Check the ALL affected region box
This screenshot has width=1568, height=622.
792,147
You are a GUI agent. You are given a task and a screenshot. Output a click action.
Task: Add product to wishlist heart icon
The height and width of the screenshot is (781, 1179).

◆ ◆ ◆

• **Your goal**
Count the lines in the material above that contain the string "width", and reply with the number alone.

• **Answer to this problem**
2